— QUOTED TEXT —
+-------+

Facts about Bernardo Bertolucci
Bernardo Bertolucci Biography
One of Italy’s most famous film directors, Bernardo Bertolucci won two Academy Awards as the director and co-writer of the 1987 film The Last Emperor. It was the culmination of a career which included thoughtful and politically-tinged films including The Conformist (1970), Last Tango in Paris (1972), and 1900 (1976).
The son of a poet and a schoolteacher, Bernardo Bertolucci began his film career as a production assistant on the 1961 film Accatone, directed by poet Pier Paolo Pasolini. A year later, with help from Pasolini, Bertolucci was directing his own first feature film, La Commare Secca (The Grim Reaper, 1962).

+-------+

— WHAT IS ASKED —
1 - In the Bertolucci biography above, condense the paragraph beginning "The son of a poet" into a shorter version that keeps its main facts.
2 - According to the Bertolucci biography above, which film earned Bertolucci two Academy Awards?

— SUPPLIED MATERIAL —

+-------+

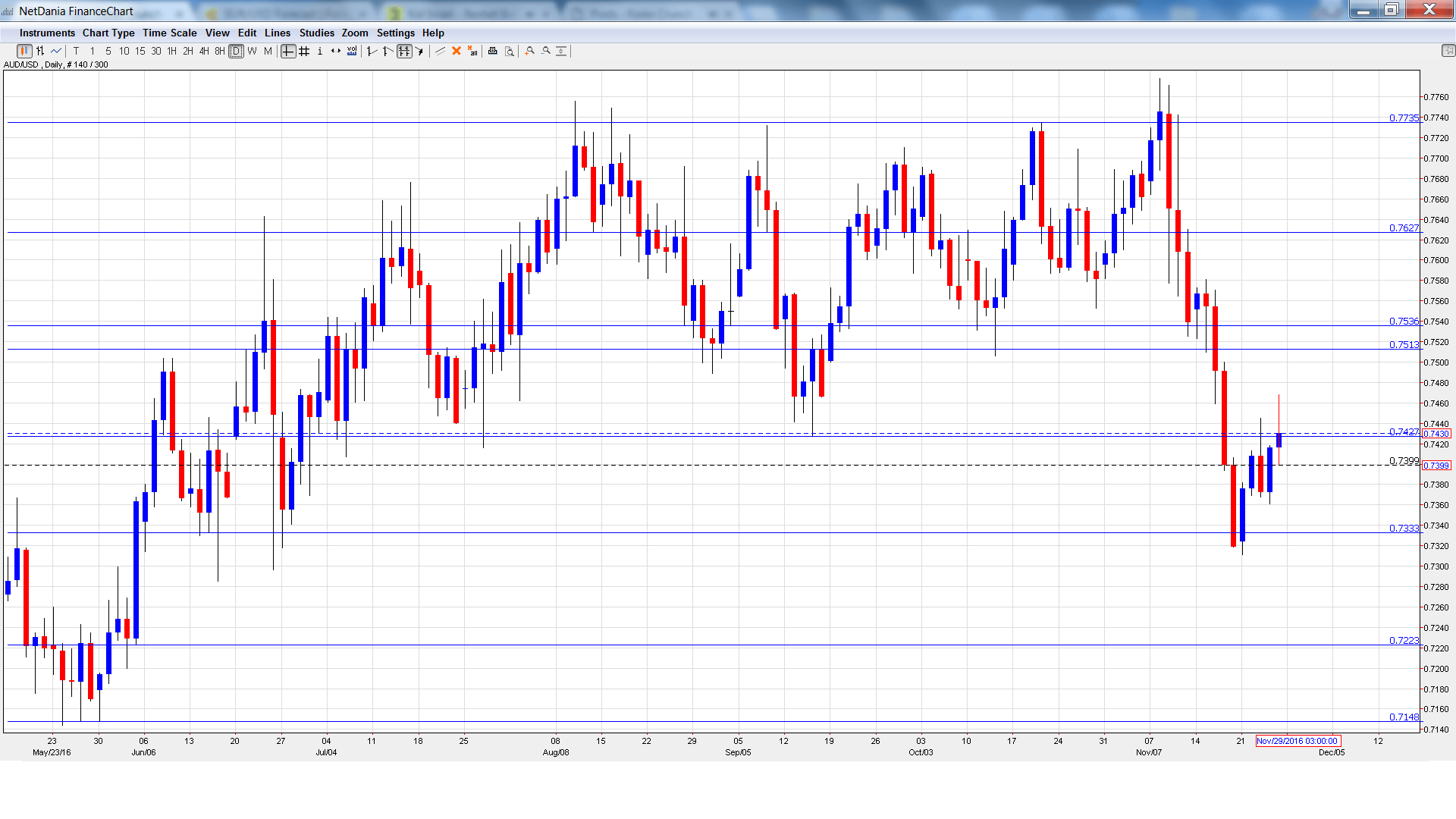Click the print chart icon
This screenshot has height=819, width=1456.
[x=493, y=51]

+-------+

— THE SOLUTIONS —
1 - The son of a poet and a schoolteacher, Bertolucci started as a production assistant on Pier Paolo Pasolini's 1961 film Accatone. A year later, with Pasolini's help, he directed his first feature, La Commare Secca (The Grim Reaper, 1962).

2 - The Last Emperor, the 1987 film he directed and co-wrote.